┏━━

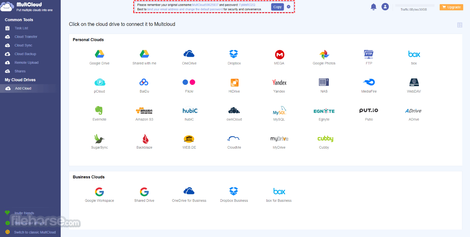470x237 pixels.
Task: Open Cloud Transfer in the sidebar
Action: [26, 37]
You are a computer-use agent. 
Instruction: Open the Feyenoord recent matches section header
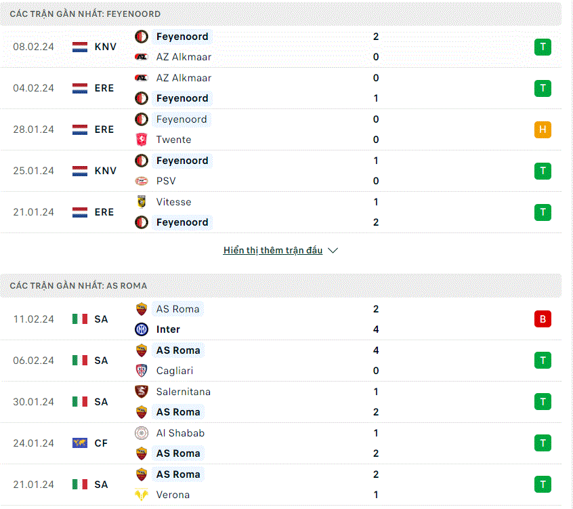[x=280, y=14]
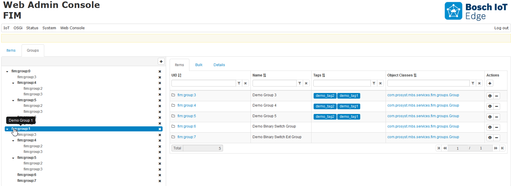The height and width of the screenshot is (186, 511).
Task: Delete fim:group:0 with its tree X icon
Action: click(160, 71)
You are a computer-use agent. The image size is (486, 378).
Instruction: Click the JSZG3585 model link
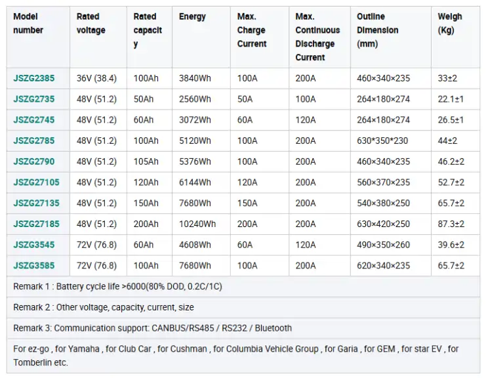(x=33, y=266)

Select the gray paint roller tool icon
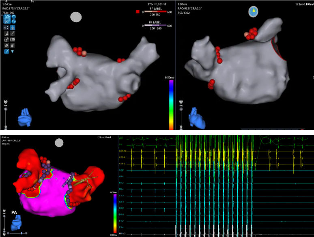(x=13, y=33)
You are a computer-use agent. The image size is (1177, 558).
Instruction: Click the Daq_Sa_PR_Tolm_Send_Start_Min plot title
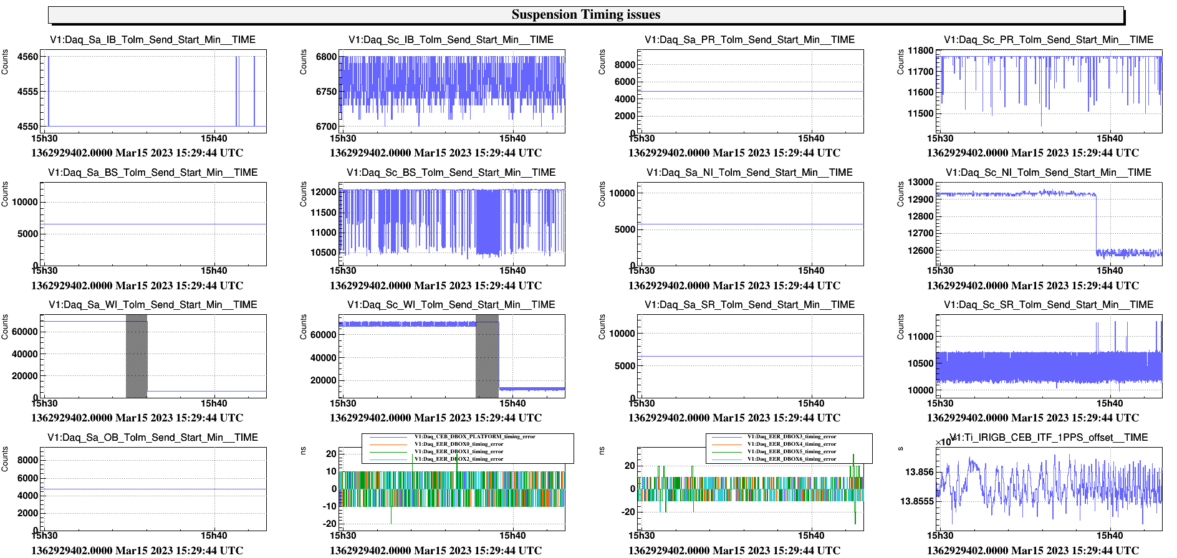[749, 40]
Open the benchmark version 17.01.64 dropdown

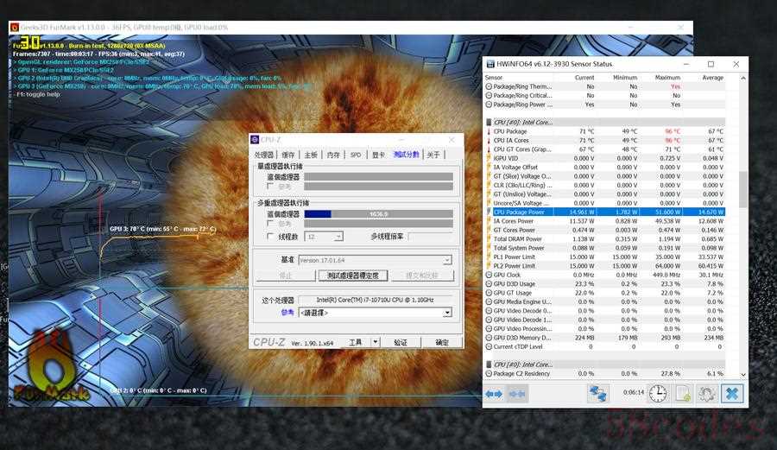446,260
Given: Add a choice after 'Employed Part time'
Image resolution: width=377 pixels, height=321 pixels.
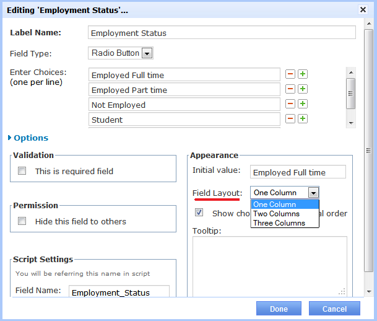Looking at the screenshot, I should click(x=303, y=89).
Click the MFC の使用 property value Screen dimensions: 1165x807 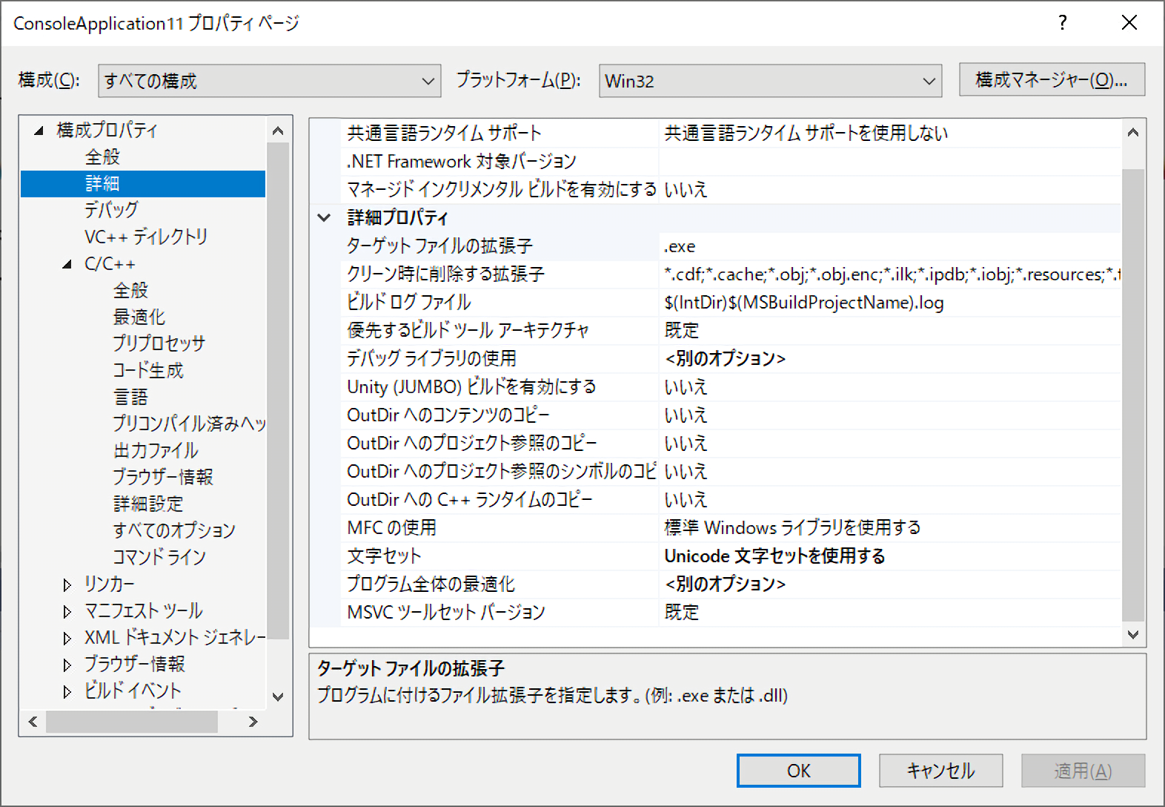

┗━━

### DO THIS
Rewrite all of the material above without the pictures, substituting "desktop assistant" for "computer-use agent" and keeping everything else the same.

### ANSWER TO THE TASK
470x237 pixels.
Task: Open Cloud Transfer in the sidebar
Action: [26, 37]
You are a desktop assistant. 
Instruction: Open the Feyenoord recent matches section header
[x=280, y=14]
The height and width of the screenshot is (186, 511).
Task: Delete fim:group:0 with its tree X icon
Action: click(160, 71)
You are a desktop assistant. The image size is (486, 378).
Instruction: Click the JSZG3585 model link
(x=33, y=266)

Select the gray paint roller tool icon
(x=13, y=33)
You are a desktop assistant. The image size is (1177, 558).
Instruction: Click the Daq_Sa_PR_Tolm_Send_Start_Min plot title
[749, 40]
Open the benchmark version 17.01.64 dropdown

446,260
Given: Add a choice after 'Employed Part time'
Image resolution: width=377 pixels, height=321 pixels.
Looking at the screenshot, I should click(x=303, y=89).
Click the MFC の使用 property value Screen dimensions: 1165x807 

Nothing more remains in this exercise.